Dettagli dell'Itinerario del Monte Terzo

L'avventura inizia a Cleusis, una località nei pressi di Paluzza (UD). Il punto di partenza è segnalato da un cartello CAI 155, da cui si imbocca un sentiero che si inoltra in un suggestivo bosco. Dopo aver superato un cancello per il bestiame, si raggiunge in breve Casera Monte Tierz Bassa, situata a 1523 metri di altitudine. Da qui, il percorso si snoda verso sinistra, attraversando un lungo tratto pianeggiante che conduce a un vallone. Questo si percorre interamente fino a raggiungere la Forca di Triez, un crocevia da cui si prosegue a destra. L'ultimo tratto verso la vetta si sviluppa su una mulattiera, costruita dagli Alpini, caratterizzata dalla presenza di antichi muri a secco risalenti alla Grande Guerra. Il dislivello complessivo è di circa 700 metri, con un tempo di percorrenza stimato in 4 ore (andata e ritorno).
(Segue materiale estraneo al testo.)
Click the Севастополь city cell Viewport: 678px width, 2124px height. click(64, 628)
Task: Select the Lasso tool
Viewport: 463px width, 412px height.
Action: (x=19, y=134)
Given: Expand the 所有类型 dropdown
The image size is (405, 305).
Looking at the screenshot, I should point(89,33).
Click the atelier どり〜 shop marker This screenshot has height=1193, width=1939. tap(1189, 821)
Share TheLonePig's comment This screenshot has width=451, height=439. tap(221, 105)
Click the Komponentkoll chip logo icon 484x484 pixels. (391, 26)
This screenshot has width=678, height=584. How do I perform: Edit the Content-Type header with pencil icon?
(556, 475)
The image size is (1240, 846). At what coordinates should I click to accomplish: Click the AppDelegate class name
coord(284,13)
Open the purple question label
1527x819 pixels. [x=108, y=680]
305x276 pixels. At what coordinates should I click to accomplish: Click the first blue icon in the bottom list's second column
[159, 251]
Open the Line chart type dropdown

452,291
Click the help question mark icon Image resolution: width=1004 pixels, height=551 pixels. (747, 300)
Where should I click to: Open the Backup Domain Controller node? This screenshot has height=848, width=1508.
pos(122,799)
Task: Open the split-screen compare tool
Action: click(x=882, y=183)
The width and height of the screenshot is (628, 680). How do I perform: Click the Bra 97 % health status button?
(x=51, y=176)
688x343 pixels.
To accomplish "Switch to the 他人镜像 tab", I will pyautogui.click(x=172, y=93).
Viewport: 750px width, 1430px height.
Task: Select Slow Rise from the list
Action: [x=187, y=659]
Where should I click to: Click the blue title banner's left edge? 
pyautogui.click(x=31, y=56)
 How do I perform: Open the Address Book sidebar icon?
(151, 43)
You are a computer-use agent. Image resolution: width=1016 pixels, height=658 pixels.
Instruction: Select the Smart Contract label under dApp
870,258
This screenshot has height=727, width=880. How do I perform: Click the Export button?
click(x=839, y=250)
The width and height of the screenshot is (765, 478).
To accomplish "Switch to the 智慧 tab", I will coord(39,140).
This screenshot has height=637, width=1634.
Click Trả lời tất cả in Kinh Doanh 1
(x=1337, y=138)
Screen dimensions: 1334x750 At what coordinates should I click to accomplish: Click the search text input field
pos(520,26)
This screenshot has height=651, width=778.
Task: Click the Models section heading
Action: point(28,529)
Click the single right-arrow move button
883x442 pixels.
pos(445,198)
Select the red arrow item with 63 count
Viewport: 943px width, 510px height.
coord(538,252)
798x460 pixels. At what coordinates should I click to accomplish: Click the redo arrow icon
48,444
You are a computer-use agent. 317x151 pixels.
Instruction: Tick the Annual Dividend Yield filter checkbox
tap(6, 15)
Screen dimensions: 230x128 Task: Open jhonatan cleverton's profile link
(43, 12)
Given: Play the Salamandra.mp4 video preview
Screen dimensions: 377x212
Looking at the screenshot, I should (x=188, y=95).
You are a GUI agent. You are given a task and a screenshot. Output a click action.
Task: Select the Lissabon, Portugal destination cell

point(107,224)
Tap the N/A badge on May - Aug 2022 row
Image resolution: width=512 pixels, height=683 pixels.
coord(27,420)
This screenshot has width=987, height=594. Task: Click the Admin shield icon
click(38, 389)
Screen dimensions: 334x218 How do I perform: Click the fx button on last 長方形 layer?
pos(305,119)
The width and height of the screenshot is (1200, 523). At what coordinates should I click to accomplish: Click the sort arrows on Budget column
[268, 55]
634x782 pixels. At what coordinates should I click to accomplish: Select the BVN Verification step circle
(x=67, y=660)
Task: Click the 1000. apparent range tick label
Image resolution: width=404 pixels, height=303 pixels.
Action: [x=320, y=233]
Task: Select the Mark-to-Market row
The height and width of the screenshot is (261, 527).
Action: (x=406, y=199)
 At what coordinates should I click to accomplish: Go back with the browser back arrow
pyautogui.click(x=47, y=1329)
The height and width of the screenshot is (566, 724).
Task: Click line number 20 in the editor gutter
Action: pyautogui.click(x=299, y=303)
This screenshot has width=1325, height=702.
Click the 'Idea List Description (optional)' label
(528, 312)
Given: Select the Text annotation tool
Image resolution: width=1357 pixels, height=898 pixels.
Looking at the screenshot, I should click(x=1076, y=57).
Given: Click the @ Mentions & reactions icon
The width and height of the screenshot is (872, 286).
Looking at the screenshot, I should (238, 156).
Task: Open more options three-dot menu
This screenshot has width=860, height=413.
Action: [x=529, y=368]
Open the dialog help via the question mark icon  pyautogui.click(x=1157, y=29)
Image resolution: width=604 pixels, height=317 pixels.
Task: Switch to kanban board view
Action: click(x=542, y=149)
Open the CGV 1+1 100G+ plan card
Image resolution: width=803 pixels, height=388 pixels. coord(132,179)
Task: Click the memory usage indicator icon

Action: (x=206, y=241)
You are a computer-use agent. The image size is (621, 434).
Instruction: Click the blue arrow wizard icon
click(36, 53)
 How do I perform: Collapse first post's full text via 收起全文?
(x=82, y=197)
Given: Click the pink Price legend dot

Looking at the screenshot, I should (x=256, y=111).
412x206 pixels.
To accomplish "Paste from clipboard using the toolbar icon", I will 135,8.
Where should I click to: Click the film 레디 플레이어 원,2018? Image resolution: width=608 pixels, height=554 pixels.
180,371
Il livello di difficoltà è classificato come E (Escursionistico), rendendolo adatto a escursionisti con una minima esperienza. Il periodo consigliato per l'escursione va da maggio a dicembre, offrendo diverse sfumature paesaggistiche a seconda della stagione. Per il ritorno si segue lo stesso percorso dell'andata.

Oltre l'Escursione: Storia e Cultura della Carnia

Questa escursione non è solo un'opportunità per immergersi nella natura incontaminata, ma anche un viaggio attraverso la storia e la cultura della Carnia. Dalla vetta del Monte Terzo, si possono ammirare le cime che furono teatro della Prima Guerra Mondiale, un promemoria della resilienza e del sacrificio umano. Al ritorno, si consiglia vivamente una visita al Museo della Grande Guerra di Timau, che conserva preziose testimonianze del conflitto. Un'altra tappa imperdibile è il borgo di Cercivento, noto come la “Bibbia a cielo aperto”. Qui, le facciate delle case sono adornate con dipinti murali e mosaici che narrano storie delle Sacre Scritture, creando un'atmosfera unica e profondamente spirituale. Queste esperienze culturali arricchiscono ulteriormente il viaggio, offrendo una comprensione più profonda della regione e del suo patrimonio.